##### Données fournies #####

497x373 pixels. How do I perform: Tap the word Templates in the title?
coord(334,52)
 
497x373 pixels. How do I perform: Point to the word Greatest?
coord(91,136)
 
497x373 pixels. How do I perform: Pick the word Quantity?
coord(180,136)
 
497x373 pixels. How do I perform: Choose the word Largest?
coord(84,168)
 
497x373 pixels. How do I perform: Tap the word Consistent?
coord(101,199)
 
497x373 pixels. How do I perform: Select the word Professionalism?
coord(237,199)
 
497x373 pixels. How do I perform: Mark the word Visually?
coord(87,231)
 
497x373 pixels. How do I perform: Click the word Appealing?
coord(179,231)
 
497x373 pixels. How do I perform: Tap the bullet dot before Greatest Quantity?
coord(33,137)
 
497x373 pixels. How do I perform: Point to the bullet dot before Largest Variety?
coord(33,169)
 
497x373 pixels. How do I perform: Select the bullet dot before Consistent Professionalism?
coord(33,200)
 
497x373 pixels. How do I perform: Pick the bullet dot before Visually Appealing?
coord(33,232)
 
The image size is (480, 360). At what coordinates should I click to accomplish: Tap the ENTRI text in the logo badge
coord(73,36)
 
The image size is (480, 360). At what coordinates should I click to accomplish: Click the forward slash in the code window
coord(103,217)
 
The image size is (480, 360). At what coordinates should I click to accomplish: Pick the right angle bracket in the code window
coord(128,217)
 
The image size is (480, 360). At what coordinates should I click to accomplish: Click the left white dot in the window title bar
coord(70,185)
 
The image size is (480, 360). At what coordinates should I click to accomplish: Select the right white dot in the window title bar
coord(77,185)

#####

◆ Travail à faire ◆
Reproduisez à l'identique, ligne par ligne, l'ensemble des données ci-dessus.

◆ Réponse demandée ◆
497x373 pixels. How do I perform: Tap the word Templates in the title?
coord(334,52)
 
497x373 pixels. How do I perform: Point to the word Greatest?
coord(91,136)
 
497x373 pixels. How do I perform: Pick the word Quantity?
coord(180,136)
 
497x373 pixels. How do I perform: Choose the word Largest?
coord(84,168)
 
497x373 pixels. How do I perform: Tap the word Consistent?
coord(101,199)
 
497x373 pixels. How do I perform: Select the word Professionalism?
coord(237,199)
 
497x373 pixels. How do I perform: Mark the word Visually?
coord(87,231)
 
497x373 pixels. How do I perform: Click the word Appealing?
coord(179,231)
 
497x373 pixels. How do I perform: Tap the bullet dot before Greatest Quantity?
coord(33,137)
 
497x373 pixels. How do I perform: Point to the bullet dot before Largest Variety?
coord(33,169)
 
497x373 pixels. How do I perform: Select the bullet dot before Consistent Professionalism?
coord(33,200)
 
497x373 pixels. How do I perform: Pick the bullet dot before Visually Appealing?
coord(33,232)
 
The image size is (480, 360). At what coordinates should I click to accomplish: Tap the ENTRI text in the logo badge
coord(73,36)
 
The image size is (480, 360). At what coordinates should I click to accomplish: Click the forward slash in the code window
coord(103,217)
 
The image size is (480, 360). At what coordinates should I click to accomplish: Pick the right angle bracket in the code window
coord(128,217)
 
The image size is (480, 360). At what coordinates should I click to accomplish: Click the left white dot in the window title bar
coord(70,185)
 
The image size is (480, 360). At what coordinates should I click to accomplish: Select the right white dot in the window title bar
coord(77,185)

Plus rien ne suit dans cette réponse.